Stated problem 1: Rewrite the passage of the interview text from "Here at Caltech, there’s" to "researcher and professor?", changing "mental health" to "well-being".
Stated problem 2: Copy the records word for word, from their first line to the line with "point(301,739)", including that line.

Here at Caltech, there’s two main parts of mentorship for me. The first is giving people the freedom to be creative and come up with their own ideas while giving them guidance through high-level research goals and things like this. The second thing is mental health. I’ve had a lot of close friends struggle with mental health in grad school and undergrad, so for me, a big part of mentorship is making sure the person feels very supported on the day-to-day and has something to fall back on. A lot of these environments, grad school and even undergrad at such an academically rigorous place, can be very high-pressure, so you need to have strong support networks for students.

What are some of your favorite parts about being a researcher and professor?

The best part of doing research is being able to talk to people and all of the random conversations you have in hallways or in front of white boards. It’s also just interacting with students and people with such different backgrounds and interests. That’s kind of the standard answer, but it’s really the most interesting part for me, especially at Caltech where you can meet so many people who do so many different things. You can go from a conversation about fluid mechanics to game theory and auctions in the same hour. It’s all very exciting.

Do you have any advice for students who want to get into research, especially within your field? 

As I mentioned, I was in bioengineering when I started undergrad, and I ended up in EECS (electrical engineering and computer science); now, I’ve moved towards economics. I think being multidisciplinary and having varied interests is a good thing. Interesting things happen at the intersection of fields, so don’t be scared of trying to make connections between fields. 

Getting involved at Caltech, I think, is really a question of persistence. If professors aren’t answering (and I’m definitely guilty of this, too), it’s not because they don’t want to — it’s just that they get too many emails. We want to work with students at Caltech since you’re all so good, so it’s very important to not be afraid to just send the emails and knock on doors. I was definitely worried when I sent my first few emails looking for positions, but in the end it’s just biting the bullet and doing it.

The input:
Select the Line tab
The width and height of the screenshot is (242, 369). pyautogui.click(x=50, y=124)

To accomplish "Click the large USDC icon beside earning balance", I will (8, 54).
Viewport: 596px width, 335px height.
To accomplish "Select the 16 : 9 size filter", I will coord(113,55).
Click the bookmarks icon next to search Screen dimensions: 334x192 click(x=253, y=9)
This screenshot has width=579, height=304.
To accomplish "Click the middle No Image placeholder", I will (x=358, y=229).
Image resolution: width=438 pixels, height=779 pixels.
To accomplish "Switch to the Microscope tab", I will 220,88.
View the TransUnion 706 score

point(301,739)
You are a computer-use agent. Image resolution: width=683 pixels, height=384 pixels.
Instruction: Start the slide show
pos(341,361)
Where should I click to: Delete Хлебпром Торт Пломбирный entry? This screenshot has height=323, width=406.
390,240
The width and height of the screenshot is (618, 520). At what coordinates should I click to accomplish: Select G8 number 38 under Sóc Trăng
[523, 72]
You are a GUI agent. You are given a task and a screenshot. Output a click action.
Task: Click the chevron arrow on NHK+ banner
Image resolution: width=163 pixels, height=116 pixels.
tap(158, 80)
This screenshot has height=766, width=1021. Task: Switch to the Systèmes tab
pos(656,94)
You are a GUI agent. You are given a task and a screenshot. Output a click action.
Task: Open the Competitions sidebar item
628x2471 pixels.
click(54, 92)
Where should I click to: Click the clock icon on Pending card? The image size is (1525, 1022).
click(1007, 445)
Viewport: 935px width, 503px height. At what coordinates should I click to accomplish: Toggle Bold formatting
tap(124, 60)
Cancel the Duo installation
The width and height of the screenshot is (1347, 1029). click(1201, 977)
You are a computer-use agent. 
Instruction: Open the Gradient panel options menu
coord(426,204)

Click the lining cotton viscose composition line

Exercise output 1:
Here at Caltech, there’s two main parts of mentorship for me. The first is giving people the freedom to be creative and come up with their own ideas while giving them guidance through high-level research goals and things like this. The second thing is well-being. I’ve had a lot of close friends struggle with well-being in grad school and undergrad, so for me, a big part of mentorship is making sure the person feels very supported on the day-to-day and has something to fall back on. A lot of these environments, grad school and even undergrad at such an academically rigorous place, can be very high-pressure, so you need to have strong support networks for students.

What are some of your favorite parts about being a researcher and professor?

Exercise output 2:
Select the Line tab
The width and height of the screenshot is (242, 369). pyautogui.click(x=50, y=124)

To accomplish "Click the large USDC icon beside earning balance", I will (8, 54).
Viewport: 596px width, 335px height.
To accomplish "Select the 16 : 9 size filter", I will coord(113,55).
Click the bookmarks icon next to search Screen dimensions: 334x192 click(x=253, y=9)
This screenshot has width=579, height=304.
To accomplish "Click the middle No Image placeholder", I will (x=358, y=229).
Image resolution: width=438 pixels, height=779 pixels.
To accomplish "Switch to the Microscope tab", I will 220,88.
View the TransUnion 706 score

point(301,739)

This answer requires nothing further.